[tahoe-dev] signed Introducer messages, server-selection work

Brian Warner warner at lothar.com
Thu Jun 10 23:10:59 PDT 2010


Zooko: thanks for the detailed response!

> The part about the distributed introducer is Faruq's Google Summer of
> Code project:

Yeah, we should figure out where his project is going and how it's
likely to affect the Introducer codebase. The other half of my efforts
are going into updating the way the Introducer works (the
signed/*extensible* introducer announcements). The work that I did 20
months ago on #466 (and shelved because of no ecdsa in pycryptopp) adds
a new "v2" introducer RemoteInterface, which deals in terms of signed
dictionaries instead of unsigned tuples, and includes
backwards-compatibility code so that new clients can work with old
Introducers, and old clients with new Introducers.

Take a look at the "466-ver5.patch" on that ticket. I'd really like it
if the new distributed introducer code weren't completely incompatible
with that patch. Or at least the new distributed introducer should work
in terms of the same signed-dictionaries that the patch defines, rather
than in terms of the old unsigned-tuples. If the distributed-introducer
changes provide for backwards compatibility that's as good as my
466-ver5.patch, then I'd be happy to scrap that code in favor of
Faruq's.

> In fact, now that I've said all that I actually think that a
> serverlist manager who wants to live inside the Tahoe-LAFS codebase
> has some explaining to do about why he needs to.

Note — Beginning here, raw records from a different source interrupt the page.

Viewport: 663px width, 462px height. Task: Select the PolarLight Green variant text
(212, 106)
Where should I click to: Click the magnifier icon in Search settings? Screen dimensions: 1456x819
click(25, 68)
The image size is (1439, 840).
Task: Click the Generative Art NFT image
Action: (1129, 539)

I too am interested in a composable system, in which the serverlist can
easily be manipulated by external tools. However, I think it's important
that Tahoe users can accomplish common use cases "out of the box",
without writing their own manager programs. And single-process nodes are
much easier to manage than multiple-process nodes. So I strongly feel
that all our basic use cases need to implementable by tahoe.cfg
controls, even if they can be explained in terms of cron and wget.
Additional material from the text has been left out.